Copy the final lines exactly, starting at the one that contains "Open Memo for transaction #3782" and ending with the last line of the listing below. Pictures are not part of the copy.

─── Supplied records

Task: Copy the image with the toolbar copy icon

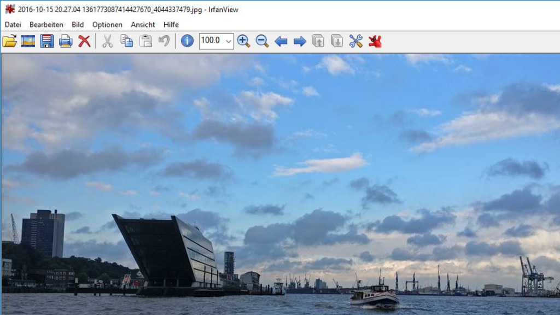Action: pyautogui.click(x=127, y=41)
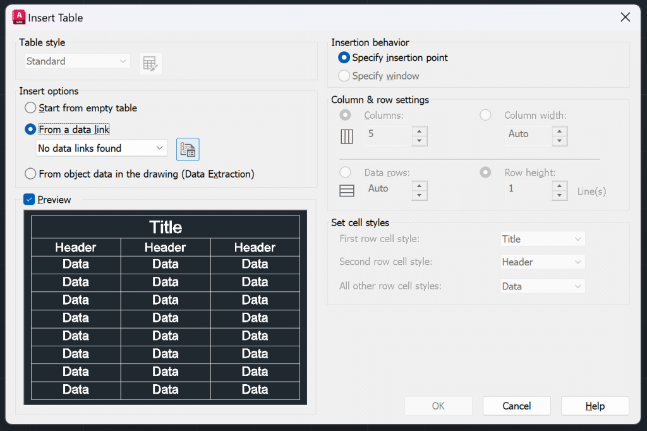Viewport: 647px width, 431px height.
Task: Click the OK button
Action: click(x=438, y=406)
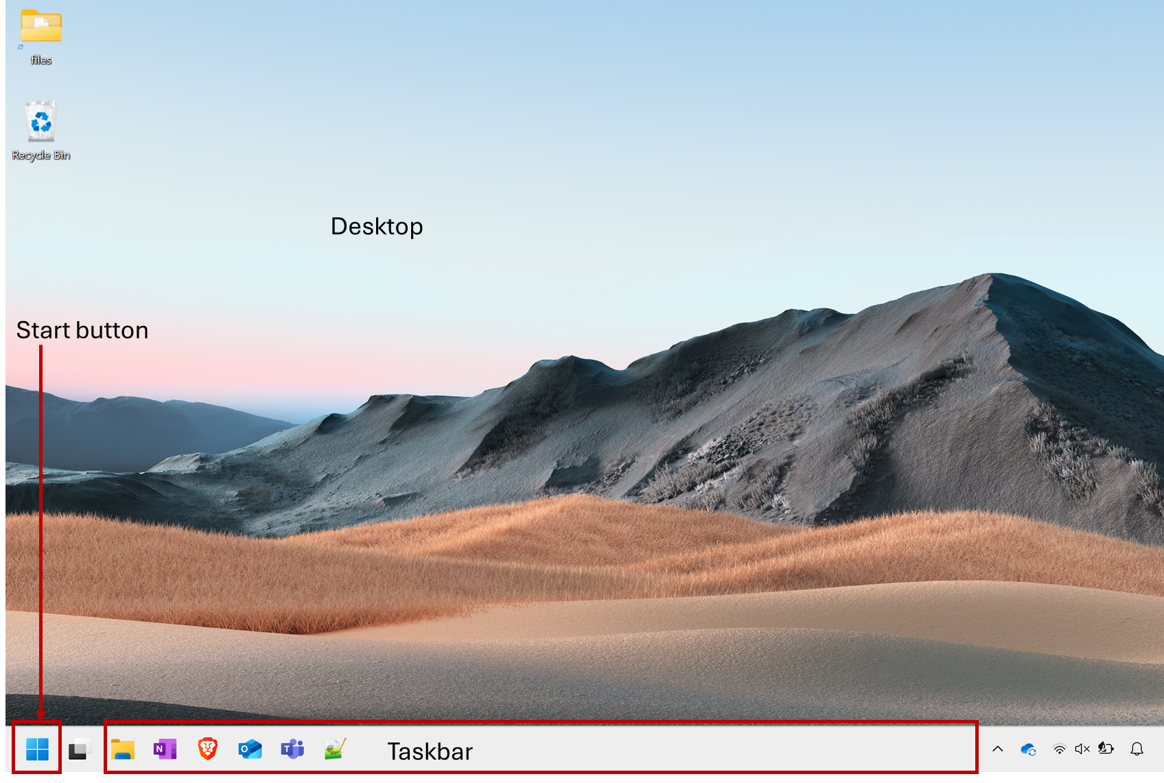
Task: Open notifications with the bell icon
Action: pyautogui.click(x=1137, y=749)
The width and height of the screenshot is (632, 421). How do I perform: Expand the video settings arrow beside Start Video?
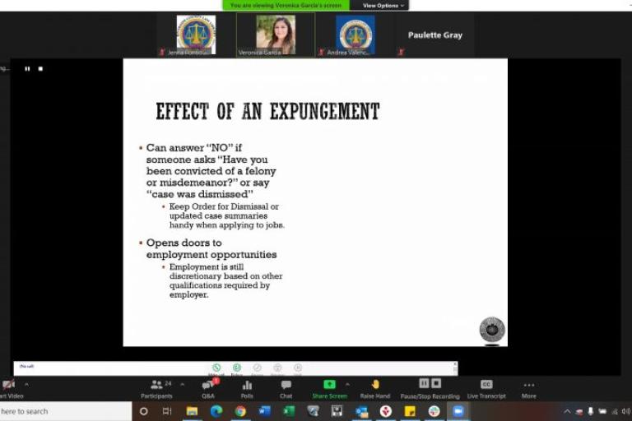26,384
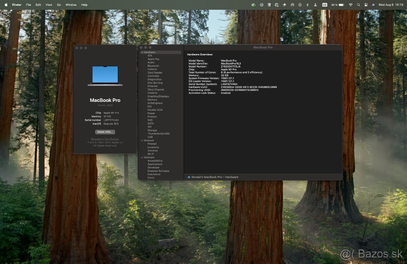Launch Siri from menu bar
407x264 pixels.
pos(373,5)
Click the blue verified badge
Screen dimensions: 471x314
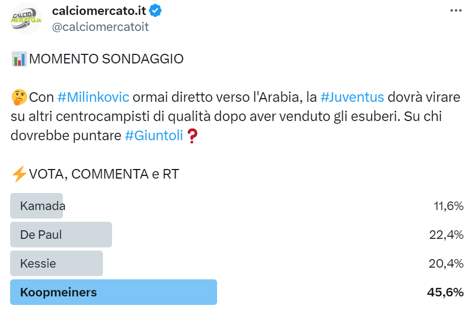point(156,10)
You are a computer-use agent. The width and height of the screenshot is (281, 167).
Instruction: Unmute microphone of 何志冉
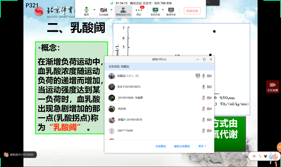pos(203,109)
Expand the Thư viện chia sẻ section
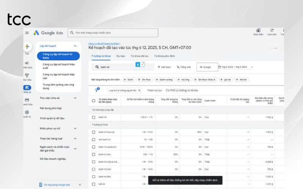The width and height of the screenshot is (303, 189). (x=75, y=98)
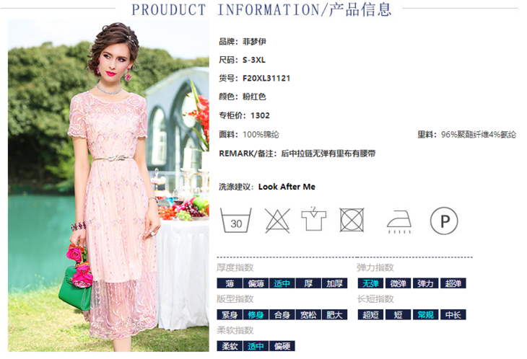Click the 肥大 fit tag
This screenshot has width=527, height=359.
pos(334,315)
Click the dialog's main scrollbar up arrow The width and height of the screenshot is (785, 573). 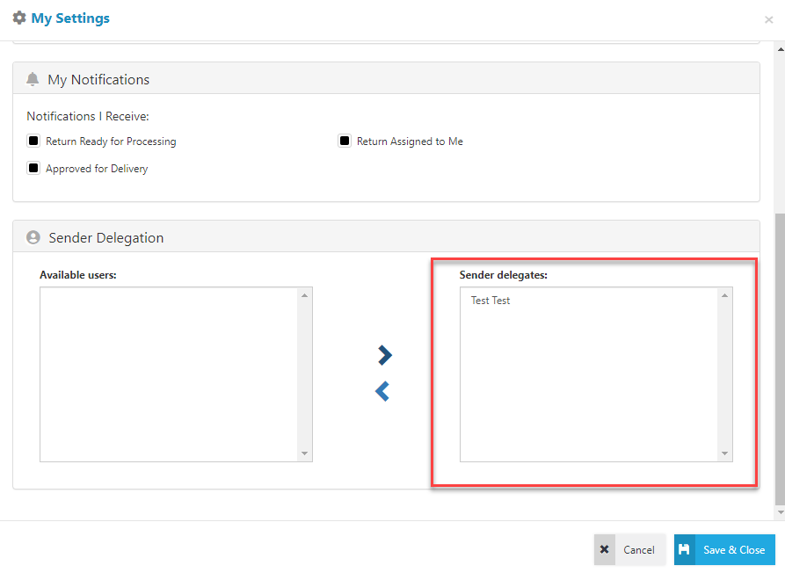coord(780,49)
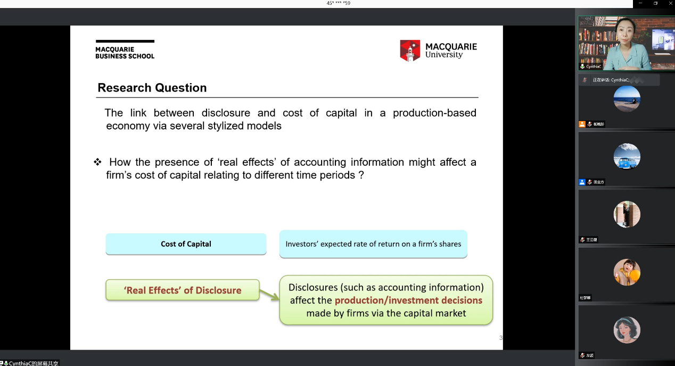Click orange person icon on second participant tile
This screenshot has height=366, width=675.
pyautogui.click(x=582, y=124)

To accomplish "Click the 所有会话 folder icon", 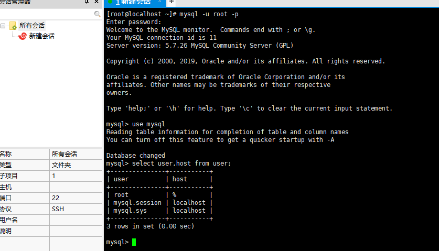I will tap(13, 26).
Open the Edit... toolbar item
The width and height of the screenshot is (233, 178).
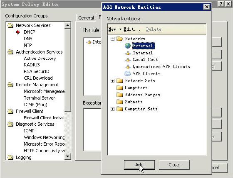click(132, 29)
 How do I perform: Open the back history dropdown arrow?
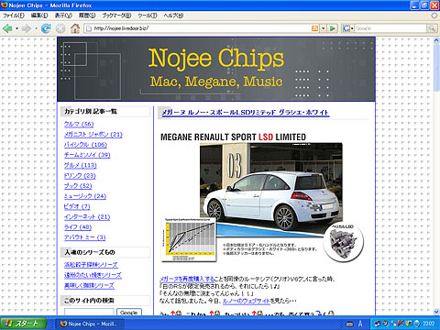(17, 28)
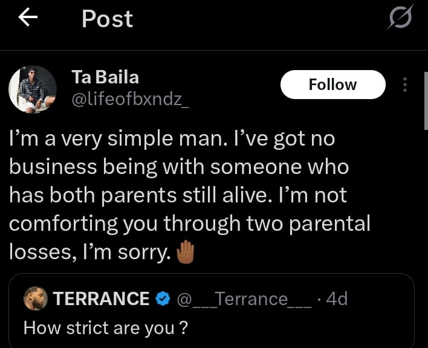Open Ta Baila's profile via display name
Screen dimensions: 428x348
point(105,77)
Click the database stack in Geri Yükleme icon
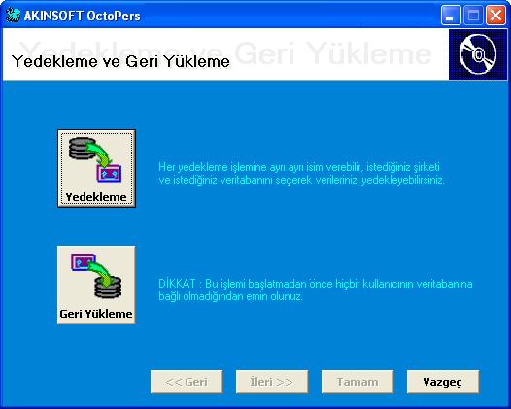This screenshot has height=409, width=511. (x=108, y=288)
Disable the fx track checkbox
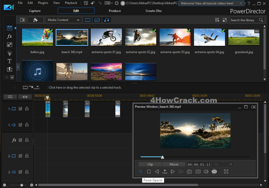 [20, 140]
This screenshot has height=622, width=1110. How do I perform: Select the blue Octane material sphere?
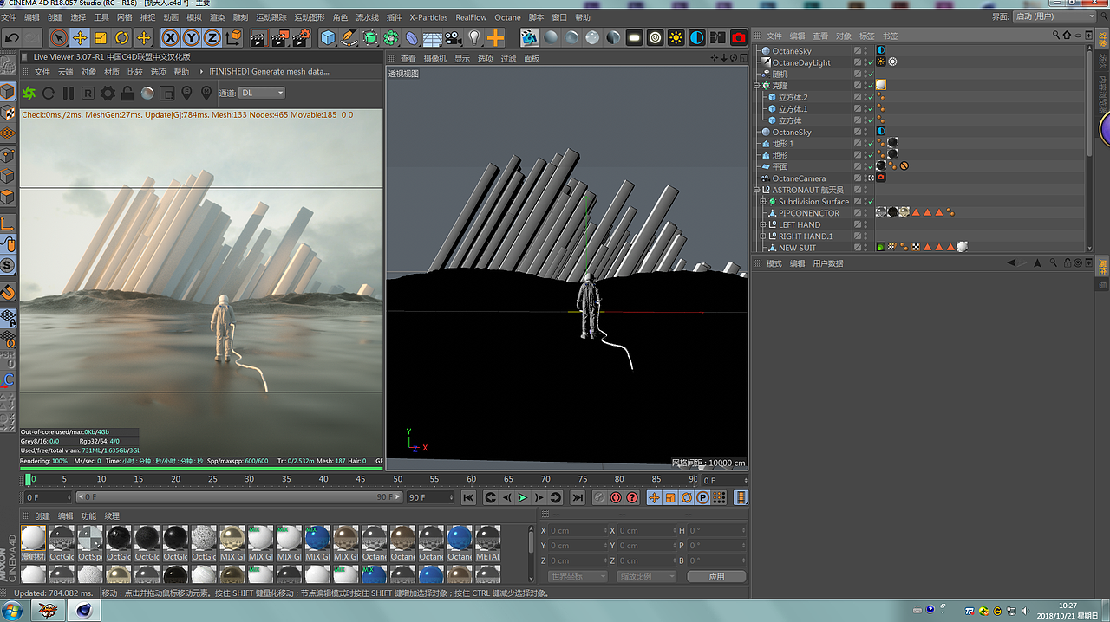(459, 538)
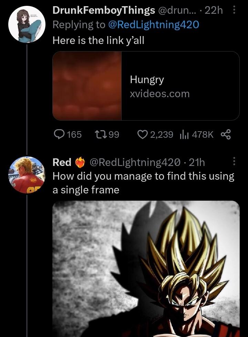Like the tweet via heart icon
The width and height of the screenshot is (248, 337).
(x=142, y=134)
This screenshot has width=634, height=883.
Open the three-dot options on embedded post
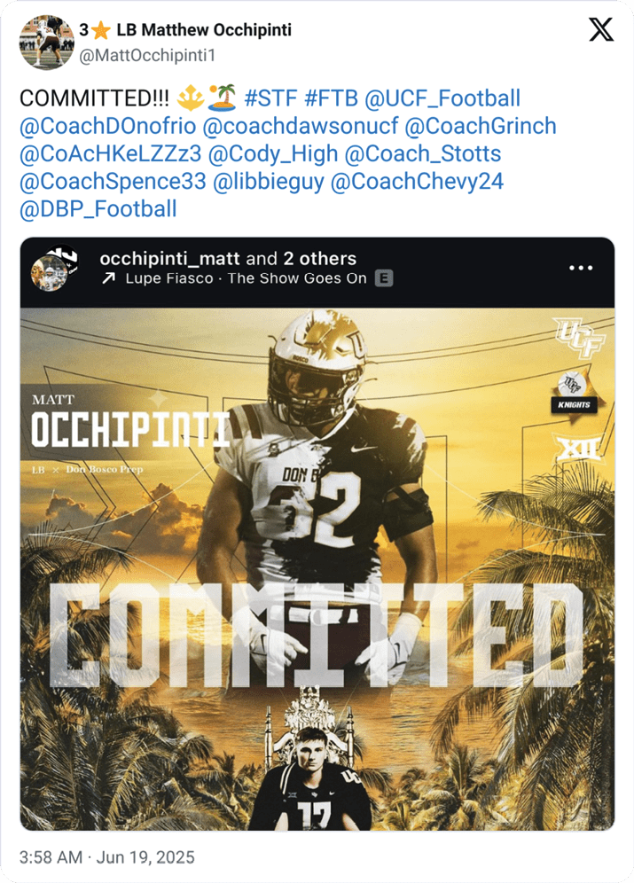[x=581, y=267]
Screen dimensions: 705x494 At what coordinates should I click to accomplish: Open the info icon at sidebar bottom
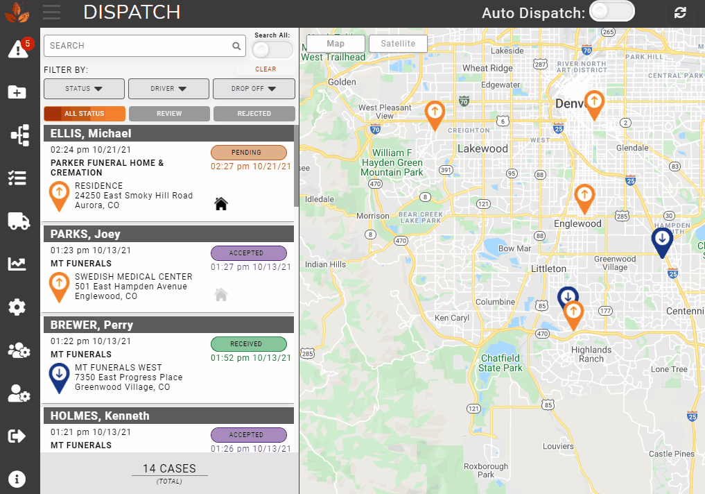[18, 479]
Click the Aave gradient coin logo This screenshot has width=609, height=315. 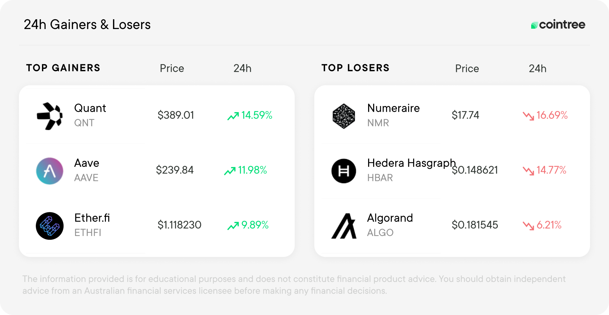tap(50, 171)
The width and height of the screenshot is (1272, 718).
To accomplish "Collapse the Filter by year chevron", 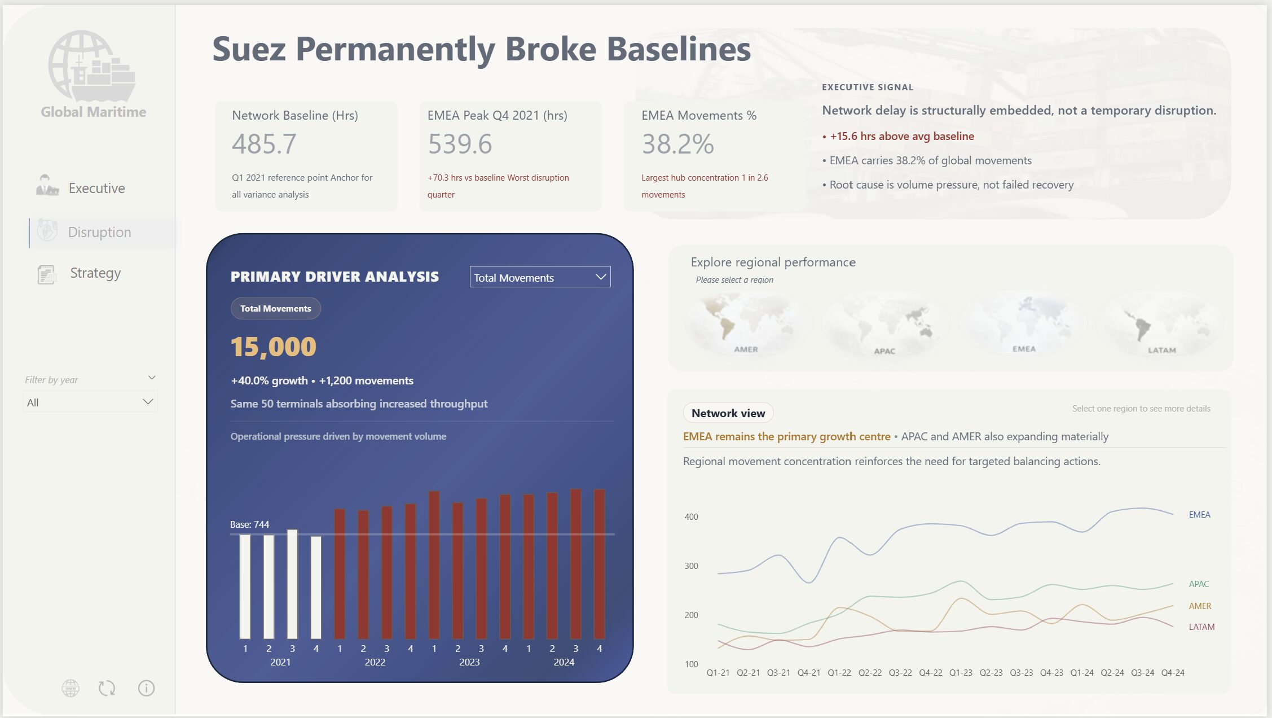I will pyautogui.click(x=152, y=378).
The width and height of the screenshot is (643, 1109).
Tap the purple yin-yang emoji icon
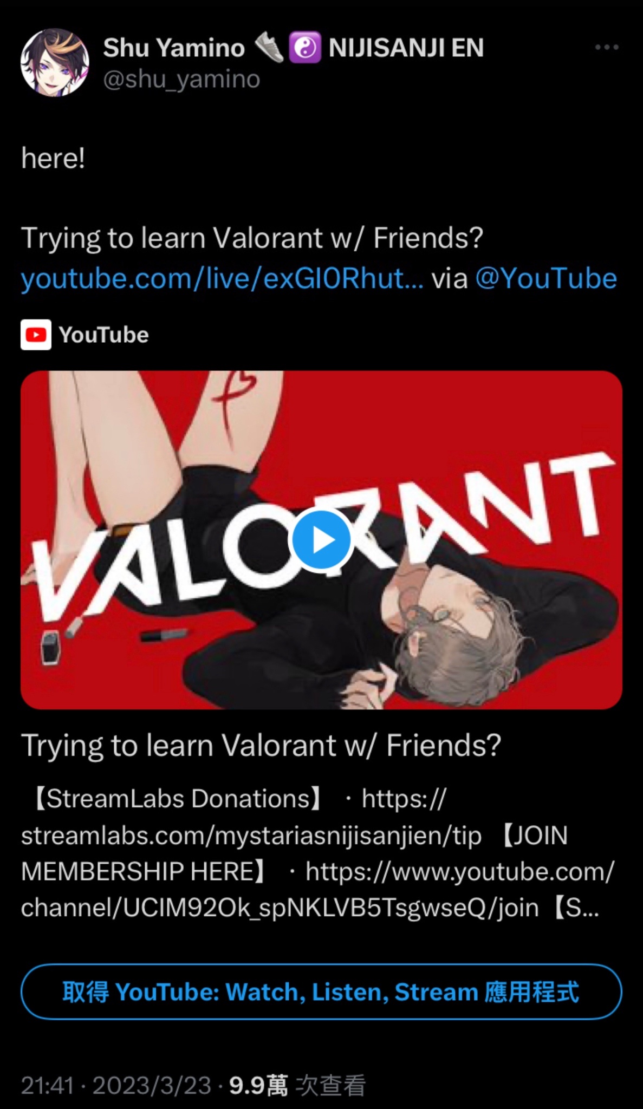point(305,48)
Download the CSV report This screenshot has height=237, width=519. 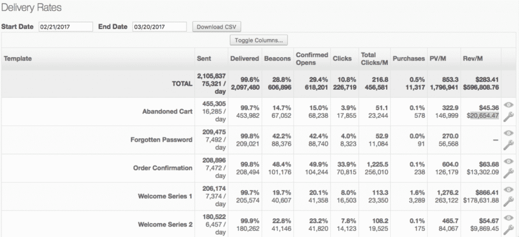(x=216, y=26)
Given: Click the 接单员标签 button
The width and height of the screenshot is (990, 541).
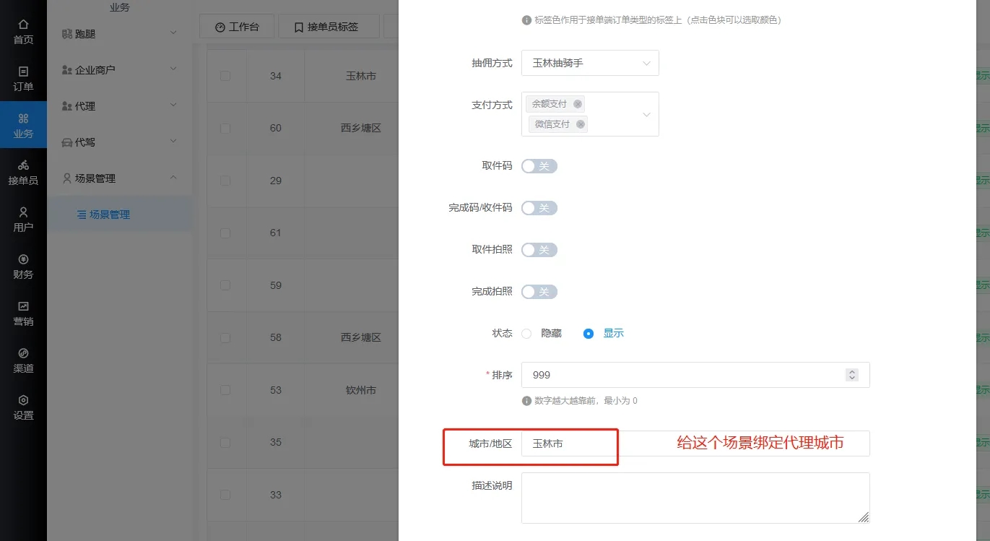Looking at the screenshot, I should [326, 27].
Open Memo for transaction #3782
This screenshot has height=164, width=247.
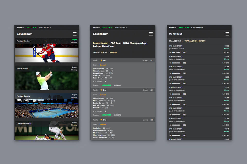(x=226, y=49)
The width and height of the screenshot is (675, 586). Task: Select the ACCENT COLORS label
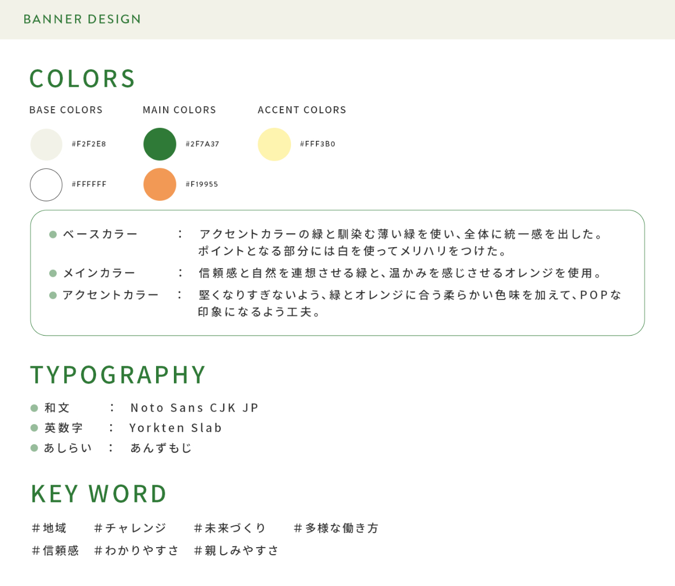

──────

◆ **Response**:
Open Memo for transaction #3782
This screenshot has height=164, width=247.
(x=226, y=49)
The width and height of the screenshot is (675, 586). Task: Select the ACCENT COLORS label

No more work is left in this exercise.